Tre1 is sorted to the vacuole by Bsd2. (A, B) GFP-Tre1, or the PPAG mutant, expressed from the TPI1 promoter in the indicated strains. (C) Double label of GFP-Tre1 in bsd2 cells that had been incubated for 10 min with FM4-64. (D) Immunoblot of GFP-Tre1, detected with anti-GFP, in the indicated strains. The left-hand panel shows proteins expressed from the TPI1 promoter and the right-hand panel shows GFP-Tre2 expressed from its own promoter, exposed for much longer, as the signal was very weak. Bars in A and C, 3 μm.

Tre1 mutants. (A) Diagrams of the various Tre1 mutants tested. The luminal domain is not shown. The regions implicated in various processes, as inferred from tests of these mutants, are summarised at the bottom. (B) Sequences of the cytoplasmic domains of Tre1 and Tre2 showing identities and deletion end points. Lines correspond to the features indicated by black boxes in panel A.
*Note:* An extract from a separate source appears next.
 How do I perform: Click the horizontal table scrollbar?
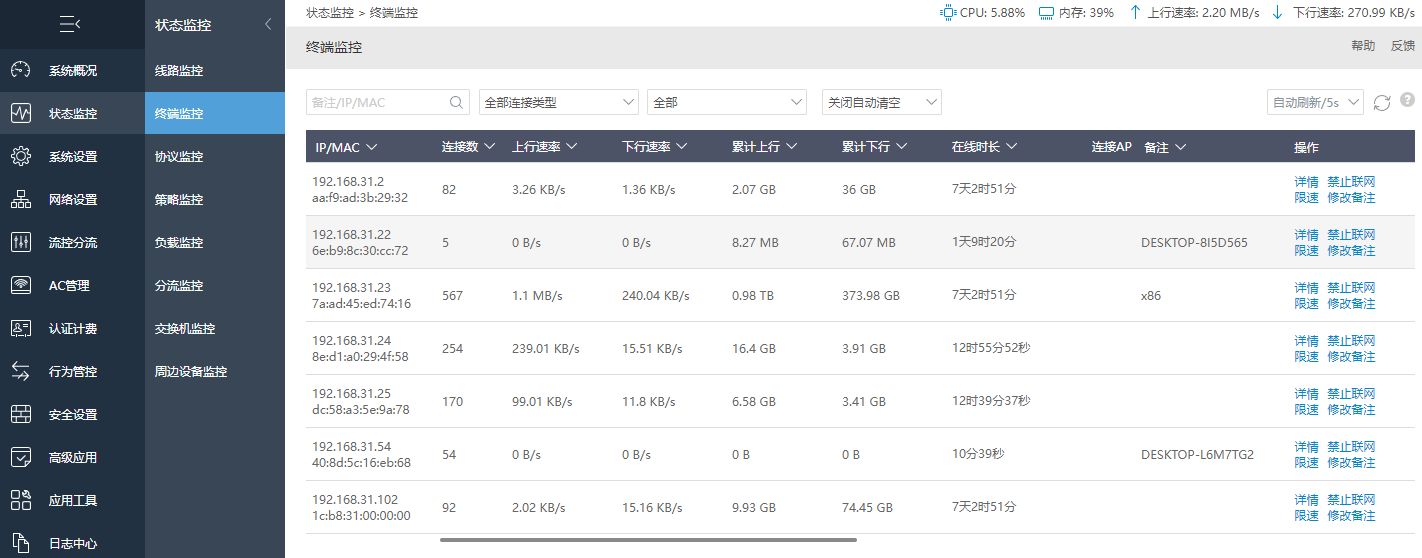(648, 540)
Sorting of Tre1 mutants. (A) Effect of the TMD on sorting of truncated Tre1 to the vacuole in wild-type cells. GFP-Tre1 constructs that lacked the luminal domain (Δlumen) or in addition had the TMD replaced by that of Pep12 or Sso1 are shown. Bar, 3 μm. (B) GFP-tagged cytoplasmic domain mutants of Tre1 expressed in wild-type (WT) bsd2, tul1, and bsd2 tul1 double mutant cells. See for details of the mutations. (C) Immunoblot of the mutants expressed in tre1 tre2 cells. The prominent band at 33 kDa is free GFP generated by vacuolar proteolysis.
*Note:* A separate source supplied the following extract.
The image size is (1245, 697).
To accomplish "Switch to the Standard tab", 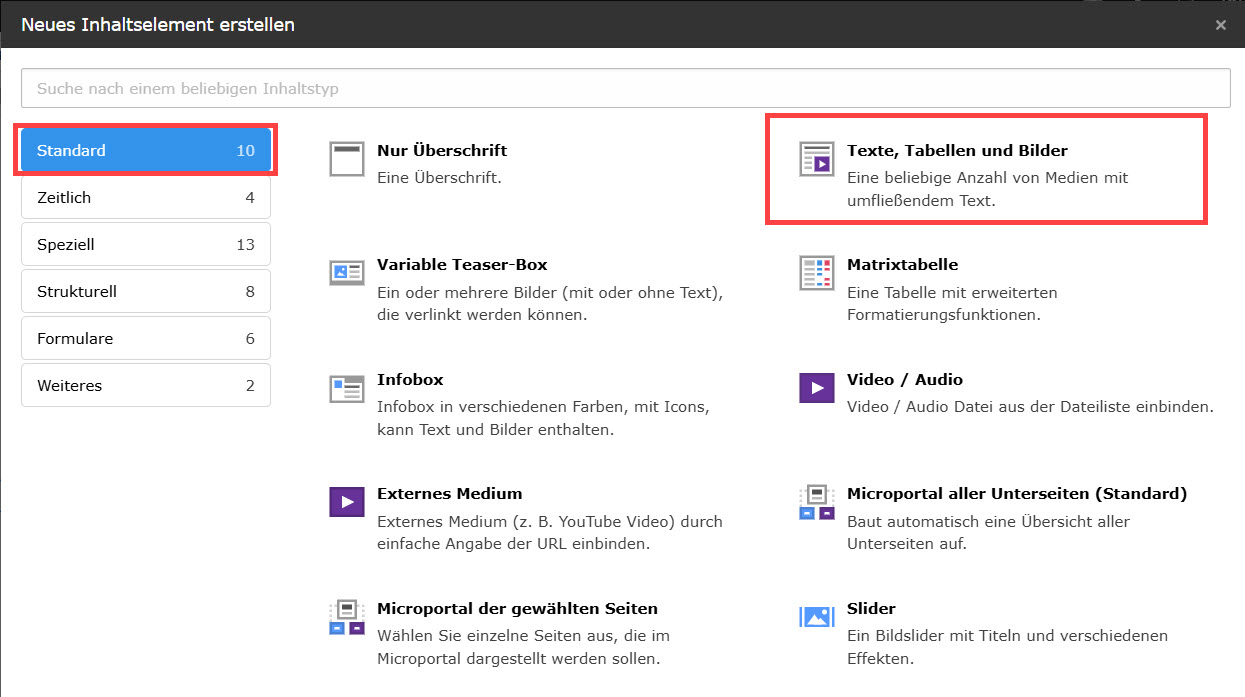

Regions of Tre1 required for Smf1 regulation. (A) Suppression of bsd2 cadmium sensitivity by overexpressed protein. GFP-tagged Tre1 and derivatives of it (see for details) were expressed from the TPI1 promoter in the indicated strains. Growth was on plates containing 20 μM cadmium. (B) Suppression of tre1 tre2 cadmium sensitivity by Tre1 derivatives expressed from the TPI1 promoter. (C) Suppression of tre1 tre2 cadmium sensitivity by Tre1 mutants expressed from the TRE1 promoter, at low levels.
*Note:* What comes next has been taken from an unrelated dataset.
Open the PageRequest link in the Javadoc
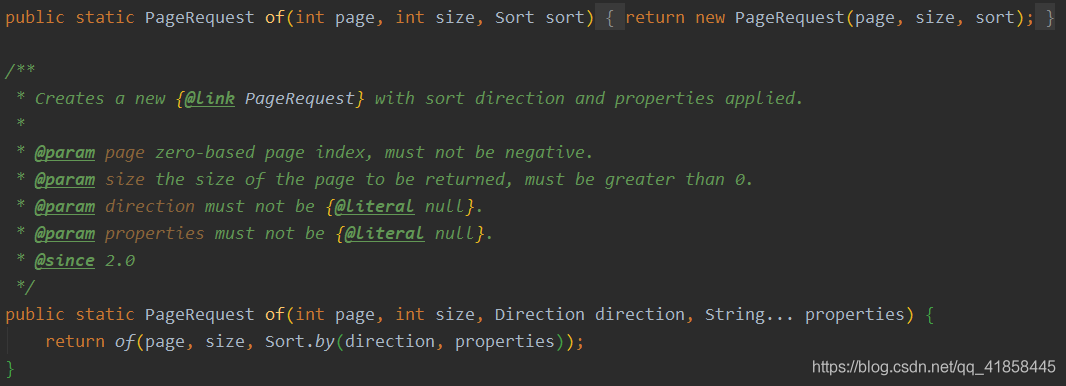 point(300,99)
Model for Tre protein function and relationship to the TFR. (A) Model. Smf1, in a metal-bound conformation, is recognised by Tre1. Tre1 is in a complex with Bsd2, which, through the PPxY motifs of both proteins, recruits Rsp5. Rsp5 ubiquitinates all three membrane proteins, which are thereby directed into the MVB pathway to the vacuole. (B) Evolutionary relationships of the Tre proteins. A family tree of ascomycete proteins that share the domain structure of the Tre proteins, together with human relatives, was prepared with the program clustal W using related proteins from Physarum and Gloeobacter as outliers. Proteins were categorised according to the presence of six residues shown to be crucial for protease activity. Solid lines indicate proteins likely to be active proteases. Dotted lines indicate a non-functional protease domain, and dashed lines indicate both lack of protease activity and the presence of a PPxY motif in the cytoplasmic domain. A, Aspergillus; C, Candida; D, Debaromyces; E, Eremothecium; G, Gibberella; H, Homo; K, Kluyveromyces; M, Magnaporthe; N, Neurospora; S, Schizosaccharomyces (pombe only) or Saccharomyces; Y, Yarrowia.